→ **EXCERPTED TEXT**:

Barely 12 hours after the smoke had cleared from the 2018 mid-term elections, another political bomb exploded Wednesday afternoon when news came that U.S. Attorney General Jeff Sessions had resigned at the request of President Donald Trump.
That Sessions was on his way out was not a shock. The former U.S. senator from Mobile had been one of the first well-known supporters of Trump in the presidential campaign. But shortly after he took the cabinet position, he became a thorn in Trump’s side by recusing himself from supervising the investigation into collusion by Russia during the 2016 election.
Trump chafed at the move by Sessions both publicly and privately, accusing Sessions of being disloyal and not acting in Trump’s defense. The rift grew during the two years Sessions served in the post.
Sessions’ departure had been expected for months, though political advisers told Trump to wait until after the mid-terms. He did so, barely — Sessions was told by Chief of Staff Mike Kelly to hand in his resignation on Wednesday afternoon, and he did.
Reaction to Sessions’ stepping down was quick, most of it praising Sessions or speculating on his next moves and what they could mean for politics in the state.
Shelby issued a written statement on his official website about 90 minutes after news of the firing hit news wires. “Thank you to my good friend, Jeff Sessions, for over 40 years of noble service to Alabama and our country,” Shelby said. “Jeff was a respected colleague of mine in the Senate for two decades and represented our nation with honor as the U.S. Attorney General. I wish him all the best in his future endeavors.”
Sen. Doug Jones, who in December won election to the seat vacated by Sessions and now is a possible political rival in two years, focused his ire at Trump, instead.
“For nearly two years, the President has done a disservice to the American people by leveling unfair attacks against our law enforcement agencies. He has also diminished the importance of the legitimate investigation of Russian election interference by labeling it a ‘witch hunt,’” Jones, a Democrat, said in a statement emailed to news media. “Now, with the firing of Attorney General Sessions today, I am concerned that he will use this opportunity to exert control over Special Counsel (Robert) Mueller’s investigation. It is even more vital now that Congress takes action to protect the investigation. I remain deeply concerned about the targeted and well-funded efforts by Russia to undermine our democracy and influence our elections, particularly those yet to come.”

Some items:
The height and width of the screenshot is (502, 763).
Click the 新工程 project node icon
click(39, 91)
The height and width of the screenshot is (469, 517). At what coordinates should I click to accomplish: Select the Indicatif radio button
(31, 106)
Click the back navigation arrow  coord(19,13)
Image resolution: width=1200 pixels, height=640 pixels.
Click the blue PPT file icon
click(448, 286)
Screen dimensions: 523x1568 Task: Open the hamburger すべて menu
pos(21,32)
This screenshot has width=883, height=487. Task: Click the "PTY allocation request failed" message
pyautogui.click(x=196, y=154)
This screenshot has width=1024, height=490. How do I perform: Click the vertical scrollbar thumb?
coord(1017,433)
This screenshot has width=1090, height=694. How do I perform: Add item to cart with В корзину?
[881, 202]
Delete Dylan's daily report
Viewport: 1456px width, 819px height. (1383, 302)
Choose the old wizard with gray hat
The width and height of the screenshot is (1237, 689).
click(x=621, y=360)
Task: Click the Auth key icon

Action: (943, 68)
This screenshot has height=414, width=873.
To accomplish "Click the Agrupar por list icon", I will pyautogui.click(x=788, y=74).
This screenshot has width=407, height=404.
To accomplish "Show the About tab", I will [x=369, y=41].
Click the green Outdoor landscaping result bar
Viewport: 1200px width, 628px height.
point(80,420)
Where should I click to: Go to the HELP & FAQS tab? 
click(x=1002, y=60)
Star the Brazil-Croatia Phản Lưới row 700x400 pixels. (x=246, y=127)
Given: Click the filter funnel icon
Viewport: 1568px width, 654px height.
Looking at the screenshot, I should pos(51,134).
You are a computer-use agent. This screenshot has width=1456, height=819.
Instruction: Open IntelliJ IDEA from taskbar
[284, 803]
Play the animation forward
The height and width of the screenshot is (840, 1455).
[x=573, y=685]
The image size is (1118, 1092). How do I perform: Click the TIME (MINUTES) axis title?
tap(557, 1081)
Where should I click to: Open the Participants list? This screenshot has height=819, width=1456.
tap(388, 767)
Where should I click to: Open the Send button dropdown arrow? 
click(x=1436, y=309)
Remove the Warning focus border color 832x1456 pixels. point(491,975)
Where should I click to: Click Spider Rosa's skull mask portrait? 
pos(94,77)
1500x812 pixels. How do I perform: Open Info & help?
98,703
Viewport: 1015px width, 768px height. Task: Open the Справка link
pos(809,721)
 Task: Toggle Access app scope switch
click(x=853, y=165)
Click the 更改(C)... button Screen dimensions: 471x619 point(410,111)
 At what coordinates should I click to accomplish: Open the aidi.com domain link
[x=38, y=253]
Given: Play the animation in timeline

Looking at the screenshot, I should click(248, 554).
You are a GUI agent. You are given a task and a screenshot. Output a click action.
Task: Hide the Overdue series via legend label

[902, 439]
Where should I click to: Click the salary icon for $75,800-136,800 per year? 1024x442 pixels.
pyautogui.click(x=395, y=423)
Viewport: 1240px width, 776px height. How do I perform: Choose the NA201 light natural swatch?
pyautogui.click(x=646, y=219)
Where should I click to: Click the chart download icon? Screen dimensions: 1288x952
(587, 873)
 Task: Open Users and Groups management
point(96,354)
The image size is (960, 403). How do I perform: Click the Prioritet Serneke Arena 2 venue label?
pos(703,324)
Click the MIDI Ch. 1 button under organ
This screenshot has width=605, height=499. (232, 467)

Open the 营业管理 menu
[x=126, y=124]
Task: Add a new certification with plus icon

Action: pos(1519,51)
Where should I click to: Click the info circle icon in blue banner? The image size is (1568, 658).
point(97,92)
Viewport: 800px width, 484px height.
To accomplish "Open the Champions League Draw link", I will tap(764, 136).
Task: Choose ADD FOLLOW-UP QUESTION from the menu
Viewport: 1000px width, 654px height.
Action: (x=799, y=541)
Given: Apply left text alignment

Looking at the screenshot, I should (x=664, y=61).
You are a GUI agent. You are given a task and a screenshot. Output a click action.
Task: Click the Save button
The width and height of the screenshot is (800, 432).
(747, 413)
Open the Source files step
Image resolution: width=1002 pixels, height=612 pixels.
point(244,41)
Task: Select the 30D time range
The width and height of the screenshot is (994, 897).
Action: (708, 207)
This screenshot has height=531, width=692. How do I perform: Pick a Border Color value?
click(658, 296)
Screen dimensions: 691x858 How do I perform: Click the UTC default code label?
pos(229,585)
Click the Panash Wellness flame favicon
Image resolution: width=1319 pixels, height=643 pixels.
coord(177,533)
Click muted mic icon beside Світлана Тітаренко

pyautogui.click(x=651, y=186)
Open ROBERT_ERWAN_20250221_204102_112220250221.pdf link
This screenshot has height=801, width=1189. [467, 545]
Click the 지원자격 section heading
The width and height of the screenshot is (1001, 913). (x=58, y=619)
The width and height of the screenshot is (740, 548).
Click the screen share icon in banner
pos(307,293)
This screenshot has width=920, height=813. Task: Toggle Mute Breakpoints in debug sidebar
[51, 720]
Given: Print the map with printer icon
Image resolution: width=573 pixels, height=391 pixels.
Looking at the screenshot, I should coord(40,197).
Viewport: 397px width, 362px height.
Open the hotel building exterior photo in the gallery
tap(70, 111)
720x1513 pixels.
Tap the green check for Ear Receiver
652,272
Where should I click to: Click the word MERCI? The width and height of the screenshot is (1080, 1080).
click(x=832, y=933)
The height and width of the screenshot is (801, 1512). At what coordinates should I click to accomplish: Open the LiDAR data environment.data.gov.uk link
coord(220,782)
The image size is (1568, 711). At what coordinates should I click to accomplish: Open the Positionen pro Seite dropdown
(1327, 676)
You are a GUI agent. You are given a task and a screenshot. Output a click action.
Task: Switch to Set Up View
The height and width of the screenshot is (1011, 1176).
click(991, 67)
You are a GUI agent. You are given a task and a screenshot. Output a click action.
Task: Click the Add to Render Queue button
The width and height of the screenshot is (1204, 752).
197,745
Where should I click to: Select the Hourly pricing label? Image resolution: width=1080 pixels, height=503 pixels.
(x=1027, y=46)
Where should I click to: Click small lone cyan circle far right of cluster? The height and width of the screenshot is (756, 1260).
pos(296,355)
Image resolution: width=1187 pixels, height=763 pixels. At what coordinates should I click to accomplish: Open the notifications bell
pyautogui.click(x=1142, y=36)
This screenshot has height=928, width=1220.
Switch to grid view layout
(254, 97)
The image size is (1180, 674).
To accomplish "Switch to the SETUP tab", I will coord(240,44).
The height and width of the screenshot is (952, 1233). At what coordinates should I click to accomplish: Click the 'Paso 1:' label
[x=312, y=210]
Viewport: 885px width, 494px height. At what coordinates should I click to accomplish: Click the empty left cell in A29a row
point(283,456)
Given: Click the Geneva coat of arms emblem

→ **STATED EXERCISE**: Please repeat the article on Jeff Sessions' resignation word for word, from start to finish.

→ **EXERCISE OUTPUT**:
Barely 12 hours after the smoke had cleared from the 2018 mid-term elections, another political bomb exploded Wednesday afternoon when news came that U.S. Attorney General Jeff Sessions had resigned at the request of President Donald Trump.
That Sessions was on his way out was not a shock. The former U.S. senator from Mobile had been one of the first well-known supporters of Trump in the presidential campaign. But shortly after he took the cabinet position, he became a thorn in Trump’s side by recusing himself from supervising the investigation into collusion by Russia during the 2016 election.
Trump chafed at the move by Sessions both publicly and privately, accusing Sessions of being disloyal and not acting in Trump’s defense. The rift grew during the two years Sessions served in the post.
Sessions’ departure had been expected for months, though political advisers told Trump to wait until after the mid-terms. He did so, barely — Sessions was told by Chief of Staff Mike Kelly to hand in his resignation on Wednesday afternoon, and he did.
Reaction to Sessions’ stepping down was quick, most of it praising Sessions or speculating on his next moves and what they could mean for politics in the state.
Shelby issued a written statement on his official website about 90 minutes after news of the firing hit news wires. “Thank you to my good friend, Jeff Sessions, for over 40 years of noble service to Alabama and our country,” Shelby said. “Jeff was a respected colleague of mine in the Senate for two decades and represented our nation with honor as the U.S. Attorney General. I wish him all the best in his future endeavors.”
Sen. Doug Jones, who in December won election to the seat vacated by Sessions and now is a possible political rival in two years, focused his ire at Trump, instead.
“For nearly two years, the President has done a disservice to the American people by leveling unfair attacks against our law enforcement agencies. He has also diminished the importance of the legitimate investigation of Russian election interference by labeling it a ‘witch hunt,’” Jones, a Democrat, said in a statement emailed to news media. “Now, with the firing of Attorney General Sessions today, I am concerned that he will use this opportunity to exert control over Special Counsel (Robert) Mueller’s investigation. It is even more vital now that Congress takes action to protect the investigation. I remain deeply concerned about the targeted and well-funded efforts by Russia to undermine our democracy and influence our elections, particularly those yet to come.”